When the six Johnston siblings think of their parents, they think about how much the two tried to instill a lifelong love of learning, whether it was at the dinner table, in the family car, or by the examples they set in their lives. To honor their parents, the six grown children—Loretta, Mary, Bill, Chuck, Janice, and John—have given a generous gift to the University of Maine at Presque Isle’s Foundation for a scholarship to be established in memory of Raymond B. and Elizabeth H. Estabrook Johnston.
The scholarship, to be known as the Johnston Estabrook Family Scholarship, is meant to serve as a lasting memorial to the couple. Raymond B. Johnston was born Sept. 12, 1921, and Elizabeth Estabrook was born on July 25, 1923. They were high school sweethearts—both were from Houlton and graduated from Houlton High School—and married in 1941. Raymond served in the U.S. Navy aboard a destroyer during World War II and, after returning home, worked for New England Telephone Company. Elizabeth took care of their growing family.
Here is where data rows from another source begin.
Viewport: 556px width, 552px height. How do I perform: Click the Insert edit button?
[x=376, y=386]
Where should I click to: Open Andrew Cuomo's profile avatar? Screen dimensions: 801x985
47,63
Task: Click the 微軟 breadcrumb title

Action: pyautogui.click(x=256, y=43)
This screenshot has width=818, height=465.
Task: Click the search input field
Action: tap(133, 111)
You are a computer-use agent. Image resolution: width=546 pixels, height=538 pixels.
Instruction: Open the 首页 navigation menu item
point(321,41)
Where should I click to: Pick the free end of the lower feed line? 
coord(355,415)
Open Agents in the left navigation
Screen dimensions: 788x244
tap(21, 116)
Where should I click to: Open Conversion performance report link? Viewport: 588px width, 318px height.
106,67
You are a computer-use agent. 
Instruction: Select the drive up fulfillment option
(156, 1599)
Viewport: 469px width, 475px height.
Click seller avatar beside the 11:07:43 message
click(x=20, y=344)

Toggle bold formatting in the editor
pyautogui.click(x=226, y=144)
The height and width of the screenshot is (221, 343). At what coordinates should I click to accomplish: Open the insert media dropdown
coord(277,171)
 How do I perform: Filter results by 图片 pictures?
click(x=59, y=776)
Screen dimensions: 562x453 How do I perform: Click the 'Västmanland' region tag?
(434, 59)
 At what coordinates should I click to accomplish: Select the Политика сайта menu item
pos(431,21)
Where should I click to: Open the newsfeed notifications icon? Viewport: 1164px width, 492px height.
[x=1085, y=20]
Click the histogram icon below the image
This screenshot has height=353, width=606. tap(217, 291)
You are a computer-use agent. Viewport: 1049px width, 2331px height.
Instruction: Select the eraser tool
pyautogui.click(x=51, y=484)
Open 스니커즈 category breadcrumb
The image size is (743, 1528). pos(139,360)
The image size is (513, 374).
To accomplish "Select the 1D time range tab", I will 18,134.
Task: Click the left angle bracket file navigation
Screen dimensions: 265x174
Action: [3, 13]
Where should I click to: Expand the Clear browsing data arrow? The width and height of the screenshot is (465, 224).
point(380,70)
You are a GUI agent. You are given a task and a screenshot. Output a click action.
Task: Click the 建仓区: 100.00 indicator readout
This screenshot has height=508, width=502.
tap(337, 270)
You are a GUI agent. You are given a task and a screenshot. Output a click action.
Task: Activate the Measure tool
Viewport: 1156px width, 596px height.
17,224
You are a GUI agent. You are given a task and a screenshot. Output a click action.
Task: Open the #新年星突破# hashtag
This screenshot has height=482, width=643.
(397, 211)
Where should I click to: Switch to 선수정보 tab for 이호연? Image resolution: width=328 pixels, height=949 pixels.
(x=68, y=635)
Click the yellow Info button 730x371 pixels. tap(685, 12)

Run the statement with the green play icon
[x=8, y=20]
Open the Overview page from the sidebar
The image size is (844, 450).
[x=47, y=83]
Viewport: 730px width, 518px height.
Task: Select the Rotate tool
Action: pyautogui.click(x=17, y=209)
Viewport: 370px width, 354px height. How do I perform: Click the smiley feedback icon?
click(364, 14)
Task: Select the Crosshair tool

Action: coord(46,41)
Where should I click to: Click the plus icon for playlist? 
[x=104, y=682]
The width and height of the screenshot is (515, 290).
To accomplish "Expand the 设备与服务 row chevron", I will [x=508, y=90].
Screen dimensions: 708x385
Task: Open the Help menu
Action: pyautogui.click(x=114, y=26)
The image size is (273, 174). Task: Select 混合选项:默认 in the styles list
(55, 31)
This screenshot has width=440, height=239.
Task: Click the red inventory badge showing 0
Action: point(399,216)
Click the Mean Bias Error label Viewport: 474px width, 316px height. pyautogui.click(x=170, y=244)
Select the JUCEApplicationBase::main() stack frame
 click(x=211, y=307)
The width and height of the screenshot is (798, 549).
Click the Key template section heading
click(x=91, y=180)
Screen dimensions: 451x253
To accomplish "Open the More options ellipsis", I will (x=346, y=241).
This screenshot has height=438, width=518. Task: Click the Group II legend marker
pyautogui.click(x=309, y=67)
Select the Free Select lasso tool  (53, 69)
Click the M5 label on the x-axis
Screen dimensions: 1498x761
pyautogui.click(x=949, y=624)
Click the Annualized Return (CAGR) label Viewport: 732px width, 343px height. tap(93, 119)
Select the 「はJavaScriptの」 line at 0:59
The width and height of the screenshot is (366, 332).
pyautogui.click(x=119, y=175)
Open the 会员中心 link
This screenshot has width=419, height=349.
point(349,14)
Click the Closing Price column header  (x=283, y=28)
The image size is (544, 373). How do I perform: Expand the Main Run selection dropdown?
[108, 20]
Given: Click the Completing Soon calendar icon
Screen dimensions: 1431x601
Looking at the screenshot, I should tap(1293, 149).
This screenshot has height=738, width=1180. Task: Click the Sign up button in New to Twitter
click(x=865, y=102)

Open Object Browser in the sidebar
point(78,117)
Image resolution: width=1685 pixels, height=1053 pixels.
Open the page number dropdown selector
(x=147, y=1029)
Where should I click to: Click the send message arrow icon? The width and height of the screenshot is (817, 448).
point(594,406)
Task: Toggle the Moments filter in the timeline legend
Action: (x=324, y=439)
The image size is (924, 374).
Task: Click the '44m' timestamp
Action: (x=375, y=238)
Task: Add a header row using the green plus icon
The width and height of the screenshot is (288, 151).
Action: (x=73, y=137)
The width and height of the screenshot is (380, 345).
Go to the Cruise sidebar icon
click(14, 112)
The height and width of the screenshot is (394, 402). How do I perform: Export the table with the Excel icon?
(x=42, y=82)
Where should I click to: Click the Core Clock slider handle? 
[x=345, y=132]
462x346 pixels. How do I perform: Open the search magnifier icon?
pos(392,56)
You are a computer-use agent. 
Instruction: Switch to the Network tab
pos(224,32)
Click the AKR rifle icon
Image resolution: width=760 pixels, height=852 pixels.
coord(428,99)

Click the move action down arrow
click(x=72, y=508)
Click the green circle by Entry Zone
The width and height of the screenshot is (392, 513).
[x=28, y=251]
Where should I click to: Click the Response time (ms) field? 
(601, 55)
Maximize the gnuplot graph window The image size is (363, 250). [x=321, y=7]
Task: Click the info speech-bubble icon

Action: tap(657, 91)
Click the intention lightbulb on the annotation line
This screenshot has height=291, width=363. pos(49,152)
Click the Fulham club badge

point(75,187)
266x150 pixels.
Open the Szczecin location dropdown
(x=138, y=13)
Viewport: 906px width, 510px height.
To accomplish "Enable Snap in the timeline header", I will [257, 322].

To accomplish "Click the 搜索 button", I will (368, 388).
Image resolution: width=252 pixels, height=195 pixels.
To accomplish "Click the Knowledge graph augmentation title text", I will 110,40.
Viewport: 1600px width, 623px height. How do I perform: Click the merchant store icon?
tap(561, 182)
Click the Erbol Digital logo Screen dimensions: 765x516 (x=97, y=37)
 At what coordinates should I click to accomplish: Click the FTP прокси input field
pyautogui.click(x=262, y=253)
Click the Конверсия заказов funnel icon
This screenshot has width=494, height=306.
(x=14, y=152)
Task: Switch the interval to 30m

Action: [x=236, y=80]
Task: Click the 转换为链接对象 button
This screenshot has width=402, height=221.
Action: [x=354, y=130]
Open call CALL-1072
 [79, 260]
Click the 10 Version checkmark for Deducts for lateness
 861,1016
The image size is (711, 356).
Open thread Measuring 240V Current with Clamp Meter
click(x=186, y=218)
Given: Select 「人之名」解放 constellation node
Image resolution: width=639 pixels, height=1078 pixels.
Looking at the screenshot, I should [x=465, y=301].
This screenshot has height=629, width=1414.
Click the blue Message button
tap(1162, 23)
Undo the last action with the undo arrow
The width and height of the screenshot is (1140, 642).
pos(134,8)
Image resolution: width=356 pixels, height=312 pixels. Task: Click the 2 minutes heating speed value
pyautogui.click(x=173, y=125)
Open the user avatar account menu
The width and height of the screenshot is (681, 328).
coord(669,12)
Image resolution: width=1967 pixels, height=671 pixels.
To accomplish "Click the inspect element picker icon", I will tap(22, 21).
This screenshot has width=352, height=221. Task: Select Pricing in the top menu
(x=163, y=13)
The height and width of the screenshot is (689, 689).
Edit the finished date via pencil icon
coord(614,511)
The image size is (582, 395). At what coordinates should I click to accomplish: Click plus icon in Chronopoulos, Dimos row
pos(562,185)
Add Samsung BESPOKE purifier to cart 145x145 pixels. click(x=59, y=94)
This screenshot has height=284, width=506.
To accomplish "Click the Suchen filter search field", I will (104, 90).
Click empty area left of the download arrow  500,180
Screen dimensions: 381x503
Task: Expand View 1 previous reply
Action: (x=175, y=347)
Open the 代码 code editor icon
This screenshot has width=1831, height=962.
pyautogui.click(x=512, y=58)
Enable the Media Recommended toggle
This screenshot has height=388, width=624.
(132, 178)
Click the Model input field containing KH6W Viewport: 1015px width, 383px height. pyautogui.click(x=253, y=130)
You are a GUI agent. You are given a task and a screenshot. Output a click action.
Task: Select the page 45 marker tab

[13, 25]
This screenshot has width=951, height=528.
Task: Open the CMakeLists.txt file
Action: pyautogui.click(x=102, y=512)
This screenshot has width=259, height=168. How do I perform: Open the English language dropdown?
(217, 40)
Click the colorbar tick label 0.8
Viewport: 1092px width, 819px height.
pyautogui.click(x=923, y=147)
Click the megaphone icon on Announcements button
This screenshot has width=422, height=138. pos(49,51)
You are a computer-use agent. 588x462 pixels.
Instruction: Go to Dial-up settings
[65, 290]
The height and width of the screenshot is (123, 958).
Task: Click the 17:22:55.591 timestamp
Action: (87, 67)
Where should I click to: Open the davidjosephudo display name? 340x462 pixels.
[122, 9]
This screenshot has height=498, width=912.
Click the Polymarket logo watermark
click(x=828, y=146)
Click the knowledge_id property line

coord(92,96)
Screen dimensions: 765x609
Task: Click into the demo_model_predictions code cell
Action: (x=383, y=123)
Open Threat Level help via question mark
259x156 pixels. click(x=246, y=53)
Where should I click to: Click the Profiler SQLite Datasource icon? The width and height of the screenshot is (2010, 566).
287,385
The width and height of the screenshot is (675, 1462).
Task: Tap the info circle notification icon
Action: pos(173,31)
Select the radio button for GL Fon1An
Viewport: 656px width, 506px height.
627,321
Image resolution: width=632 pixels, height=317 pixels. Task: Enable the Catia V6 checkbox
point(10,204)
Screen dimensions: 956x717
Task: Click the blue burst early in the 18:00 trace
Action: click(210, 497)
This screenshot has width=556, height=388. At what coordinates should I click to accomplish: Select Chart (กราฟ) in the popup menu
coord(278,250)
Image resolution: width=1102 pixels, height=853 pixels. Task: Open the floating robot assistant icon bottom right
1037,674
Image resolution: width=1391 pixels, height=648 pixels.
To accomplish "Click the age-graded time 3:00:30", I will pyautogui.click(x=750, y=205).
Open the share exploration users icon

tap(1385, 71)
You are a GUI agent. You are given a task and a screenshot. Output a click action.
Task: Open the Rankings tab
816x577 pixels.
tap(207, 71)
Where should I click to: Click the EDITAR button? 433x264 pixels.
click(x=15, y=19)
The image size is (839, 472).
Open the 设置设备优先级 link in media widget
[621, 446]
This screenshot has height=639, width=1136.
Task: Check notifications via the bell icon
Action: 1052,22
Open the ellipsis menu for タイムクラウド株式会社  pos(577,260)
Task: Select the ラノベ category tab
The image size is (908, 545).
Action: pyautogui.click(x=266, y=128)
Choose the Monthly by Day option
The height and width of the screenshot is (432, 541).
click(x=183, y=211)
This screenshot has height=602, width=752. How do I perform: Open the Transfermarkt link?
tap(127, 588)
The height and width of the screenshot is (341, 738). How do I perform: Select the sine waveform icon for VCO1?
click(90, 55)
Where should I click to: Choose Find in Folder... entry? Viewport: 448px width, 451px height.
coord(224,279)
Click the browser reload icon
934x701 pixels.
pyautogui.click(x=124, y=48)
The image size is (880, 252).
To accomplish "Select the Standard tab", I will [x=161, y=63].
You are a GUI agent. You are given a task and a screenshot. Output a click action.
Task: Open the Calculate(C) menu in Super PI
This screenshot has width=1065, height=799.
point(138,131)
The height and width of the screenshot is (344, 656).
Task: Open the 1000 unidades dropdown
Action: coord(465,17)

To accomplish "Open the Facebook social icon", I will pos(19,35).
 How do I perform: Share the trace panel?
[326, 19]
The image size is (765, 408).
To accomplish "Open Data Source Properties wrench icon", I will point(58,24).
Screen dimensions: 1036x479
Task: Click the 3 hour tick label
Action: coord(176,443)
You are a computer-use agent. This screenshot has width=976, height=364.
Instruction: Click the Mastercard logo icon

By the time Raymond was transferred to Presque Isle in 1956 for his job with the telephone company, they had four of their children in tow. All six children remember their father as a very hard worker who relied on common sense and determination to solve problems. For him, education was an important goal that he wanted and expected his children to achieve.
“There was not an option,” Chuck Johnston recalled. “You were just expected to graduate from high school and strongly encouraged to go to college.”
In addition, being late for school was not an option. Perfect attendance was a goal, and there was no cavalier attitude about missing school occasionally. All six children graduated from Presque Isle High School and then went on to college at Northern Maine Community College, Fisher College, Mercy School of Nursing and the University of Maine, and their experiences ranged from some coursework to a master’s degree. As Johnston put it: “There’s some college in all of us.”
Both parents considered regular family activities an opportunity to learn: “During our evening meal, we were encouraged to discuss current events and wordsmith around the table,” Chuck Johnston said. “I always thought that was normal and then I found out it wasn’t. What our parents did led to debates and learning. We talked about what happened in class that day. Education, learning and knowledge were always focal points, and that was a concerted effort they both decided was important to do with us.”
The scholarship is also a special tribute to Elizabeth Johnston, who was a 1970 UMPI alumna. Elizabeth, passionate about learning and committed to furthering her education, embraced the opportunity that UMPI afforded her and others. As a mother of six, she pursued her formal post-secondary education, taught English as a Second Language night classes through SAD1, and traveled weekly to Houlton to visit and care for her parents. Janice remembers how her mother would get three things done at the same time during those rides to Houlton—she’d be preparing to help out her parents, have Chuck read her textbook to her so she could study for class, and, in doing that, she’d be reinforcing her son’s reading and comprehension skills.
No matter how busy she was, though, her children remember that she was always very interested in what they were doing in school and was always available to help with homework or projects.
Before she graduated, Elizabeth started working for the migrant education program under a Title I program. After her graduation, she became the director of that program and she continued that work for the rest of her life. Additionally, she continued teaching English as a Second Language through the SAD 1 Adult Education Program.
If she were here to see what is happening with higher education and the many opportunities available now, her children said, she would have thought of UMPI as an even greater resource for all Aroostook County citizens. Because it makes a college education available to anyone who desires it, they said, she wouldn’t have accepted someone saying, “I can’t go to college.”
The new scholarship represents her zest for education and helping others in their endeavors. In fact, the Johnston Family would especially like the scholarship to be awarded to working parents, with dependent children at home, who want to enrich their lives through higher education.
“We are so pleased to see this scholarship established, and to be created especially for nontraditional students who could really use this kind of support,” UMPI President Linda Schott said. “Loretta, Mary, Bill, Chuck, Janice, and John have given a very special gift that continues their parents’ legacy of both valuing a college education and giving people the opportunity to succeed. We look forward to seeing how this gift will help other local families achieve their higher education goals.”
The first scholarship from the new fund will be awarded in the Fall of 2014 in the amount of $500.